A concerning development occurred during the congressional hearings today on Russian Interference in the Election (link goes straight to testimony): Trey Goudy (a member of the House Permanent Select Committee on Intelligence) implied that the FBI had somehow dropped the ball by not going after New York Times and Washington Post journalists for protecting their sources when publishing classified information in the public interest.
It was quite odd watching a room ponder the prospect of charging the press with criminal activity for what is considered standard journalistic First Amendment protected practice (of publishing classified information) as if it were some kind of allowable solution to what’s been going on with the current round of White House leaks.
This issue has already been decided on quite clearly by the Supreme Court in the Pentagon Papers case, United States v. New York Times, 328 F. Supp. 324, 329 (S.D.N.Y. 1971).
This has mostly to do with something Justice Gurfein referred to as a “cantankerous press.”
As Gurfein writes in his decision:
The First Amendment concept of a “free press” must be read in the light of the struggle of free men against prior restraint of publication. From the time of Blackstone it was a tenet of the founding fathers that precensorship was the primary evil to be dealt with in the First Amendment…
The security of the Nation is not at the ramparts alone. Security also lies in the value of our free institutions. A cantankerous press, an obstinate press, an ubiquitous press must be suffered by those in authority in order to preserve the even greater values of freedom of expression and the right of the people to know…it is not merely the opinion of the editorial writer or of the columnist which is protected by the First Amendment. It is the free flow of information so that the public will be informed about the Government and its actions.
These are troubled times. There is no greater safety valve for discontent and cynicism about the affairs of Government than freedom of expression in any form. This has been the genius of our institutions throughout our history. It is one of the marked traits of our national life that distinguish us from other nations under different forms of government.

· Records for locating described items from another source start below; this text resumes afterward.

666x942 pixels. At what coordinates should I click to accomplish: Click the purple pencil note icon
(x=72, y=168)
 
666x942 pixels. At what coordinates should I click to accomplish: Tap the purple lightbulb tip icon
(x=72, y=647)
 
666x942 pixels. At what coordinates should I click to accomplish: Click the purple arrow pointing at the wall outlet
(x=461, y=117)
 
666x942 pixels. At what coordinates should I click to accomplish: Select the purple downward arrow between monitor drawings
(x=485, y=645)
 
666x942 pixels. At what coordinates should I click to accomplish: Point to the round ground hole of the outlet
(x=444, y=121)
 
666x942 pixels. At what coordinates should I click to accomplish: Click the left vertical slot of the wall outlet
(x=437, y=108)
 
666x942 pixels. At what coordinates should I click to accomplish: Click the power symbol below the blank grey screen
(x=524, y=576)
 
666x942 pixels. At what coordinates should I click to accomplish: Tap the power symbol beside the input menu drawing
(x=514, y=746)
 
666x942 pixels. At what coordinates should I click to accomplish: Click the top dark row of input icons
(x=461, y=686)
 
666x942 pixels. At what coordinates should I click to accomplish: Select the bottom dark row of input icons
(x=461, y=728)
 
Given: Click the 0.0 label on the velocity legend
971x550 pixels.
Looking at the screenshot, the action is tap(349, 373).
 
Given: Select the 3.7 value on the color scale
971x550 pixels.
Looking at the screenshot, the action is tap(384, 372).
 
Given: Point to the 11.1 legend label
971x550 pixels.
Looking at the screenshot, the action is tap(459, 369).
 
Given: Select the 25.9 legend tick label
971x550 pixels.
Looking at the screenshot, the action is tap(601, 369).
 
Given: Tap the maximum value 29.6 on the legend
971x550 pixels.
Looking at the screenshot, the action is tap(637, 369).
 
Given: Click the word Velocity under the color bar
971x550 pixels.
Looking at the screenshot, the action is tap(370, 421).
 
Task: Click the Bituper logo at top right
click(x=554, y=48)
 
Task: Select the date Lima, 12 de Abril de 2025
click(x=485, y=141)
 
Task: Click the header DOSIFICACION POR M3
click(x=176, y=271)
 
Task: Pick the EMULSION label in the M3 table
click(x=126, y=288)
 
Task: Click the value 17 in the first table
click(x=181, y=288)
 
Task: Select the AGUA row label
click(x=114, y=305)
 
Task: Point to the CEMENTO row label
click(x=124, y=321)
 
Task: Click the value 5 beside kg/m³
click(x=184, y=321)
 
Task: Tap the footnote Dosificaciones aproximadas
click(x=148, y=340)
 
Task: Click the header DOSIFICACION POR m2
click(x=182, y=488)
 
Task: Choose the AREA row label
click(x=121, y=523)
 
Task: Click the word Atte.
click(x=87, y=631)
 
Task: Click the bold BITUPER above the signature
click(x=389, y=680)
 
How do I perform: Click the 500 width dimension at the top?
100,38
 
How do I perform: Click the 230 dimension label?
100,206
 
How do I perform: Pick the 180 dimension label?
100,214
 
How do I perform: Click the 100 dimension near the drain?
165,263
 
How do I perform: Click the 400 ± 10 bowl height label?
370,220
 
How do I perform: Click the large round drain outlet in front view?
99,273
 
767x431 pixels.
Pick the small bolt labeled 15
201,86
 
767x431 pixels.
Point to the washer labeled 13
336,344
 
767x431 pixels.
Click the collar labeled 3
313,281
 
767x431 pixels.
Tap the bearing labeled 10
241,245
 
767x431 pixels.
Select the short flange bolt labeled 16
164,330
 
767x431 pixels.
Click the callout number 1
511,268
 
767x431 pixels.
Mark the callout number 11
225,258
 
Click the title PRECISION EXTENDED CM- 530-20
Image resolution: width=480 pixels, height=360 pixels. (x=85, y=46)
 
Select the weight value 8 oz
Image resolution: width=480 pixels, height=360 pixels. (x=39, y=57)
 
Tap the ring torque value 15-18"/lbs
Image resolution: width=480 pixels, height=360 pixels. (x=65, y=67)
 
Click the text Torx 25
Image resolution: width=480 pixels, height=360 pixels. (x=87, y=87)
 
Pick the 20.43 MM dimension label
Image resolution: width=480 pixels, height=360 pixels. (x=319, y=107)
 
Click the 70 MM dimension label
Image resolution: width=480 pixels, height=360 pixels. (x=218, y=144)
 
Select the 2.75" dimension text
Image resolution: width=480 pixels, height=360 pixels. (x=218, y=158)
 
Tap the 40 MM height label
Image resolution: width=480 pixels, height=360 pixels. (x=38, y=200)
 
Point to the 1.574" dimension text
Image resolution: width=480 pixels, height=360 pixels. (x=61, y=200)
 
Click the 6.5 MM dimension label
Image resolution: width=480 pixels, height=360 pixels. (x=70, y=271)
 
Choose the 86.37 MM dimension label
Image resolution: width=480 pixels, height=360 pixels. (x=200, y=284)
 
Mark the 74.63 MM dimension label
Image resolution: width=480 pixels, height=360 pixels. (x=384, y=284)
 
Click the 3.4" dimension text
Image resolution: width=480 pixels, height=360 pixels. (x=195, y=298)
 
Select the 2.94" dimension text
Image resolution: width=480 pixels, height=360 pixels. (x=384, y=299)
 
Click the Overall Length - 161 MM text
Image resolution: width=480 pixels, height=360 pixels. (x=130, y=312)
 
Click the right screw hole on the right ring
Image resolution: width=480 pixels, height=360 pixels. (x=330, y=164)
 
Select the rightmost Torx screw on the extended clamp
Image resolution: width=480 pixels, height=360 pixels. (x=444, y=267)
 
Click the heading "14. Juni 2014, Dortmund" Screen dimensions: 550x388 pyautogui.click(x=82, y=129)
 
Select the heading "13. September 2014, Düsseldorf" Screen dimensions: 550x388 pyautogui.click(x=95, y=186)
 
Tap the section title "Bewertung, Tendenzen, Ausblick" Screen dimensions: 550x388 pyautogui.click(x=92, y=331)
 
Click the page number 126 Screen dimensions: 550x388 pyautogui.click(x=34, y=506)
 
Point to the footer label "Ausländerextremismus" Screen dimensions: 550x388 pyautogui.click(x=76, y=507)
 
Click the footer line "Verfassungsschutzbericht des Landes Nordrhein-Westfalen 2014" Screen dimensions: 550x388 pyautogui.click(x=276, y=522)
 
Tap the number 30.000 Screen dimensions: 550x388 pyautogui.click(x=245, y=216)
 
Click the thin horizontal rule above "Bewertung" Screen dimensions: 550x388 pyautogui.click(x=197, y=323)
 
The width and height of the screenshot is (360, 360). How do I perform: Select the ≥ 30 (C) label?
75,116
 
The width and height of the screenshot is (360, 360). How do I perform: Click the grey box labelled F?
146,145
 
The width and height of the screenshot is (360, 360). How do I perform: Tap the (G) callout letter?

Here’s Trevor Timm (Freedom of the Press Foundation) explaining this in a brief 1 1/2 minute video. This clip is from the upcoming film “From DeadDrop To SecureDrop.” (Transcription below):
The Supreme Court case that came out of the Pentagon Papers was one of the most important First Amendment cases of the twentieth century. It essentially is affirmed that newspapers in the United States have the constitutional right to publish information – even that the government considers “Top Secret” – that’s in the public interest, and that they cannot be censored, or what courts refer to as “the government can’t issue a ‘prior restraint.’
The opinion was written incredibly fast – from the start of the case where it went from the District court to the Supreme Court took only 13 days, which is incredibly fast. If you ever read the history of Supreme Court opinions, it usually takes years to get there. And so, all nine judges wrote separate opinions, but the core of the case still stands, which is that unless there are extreme extreme circumstances – which we have never seen in this country – that newspapers and journalists have the right to publish classified information. And because of this, we have learned so much more about what our government does behind closed doors.
Often, what they do, that is immoral and wasteful and illegal, we never would have known without this decision.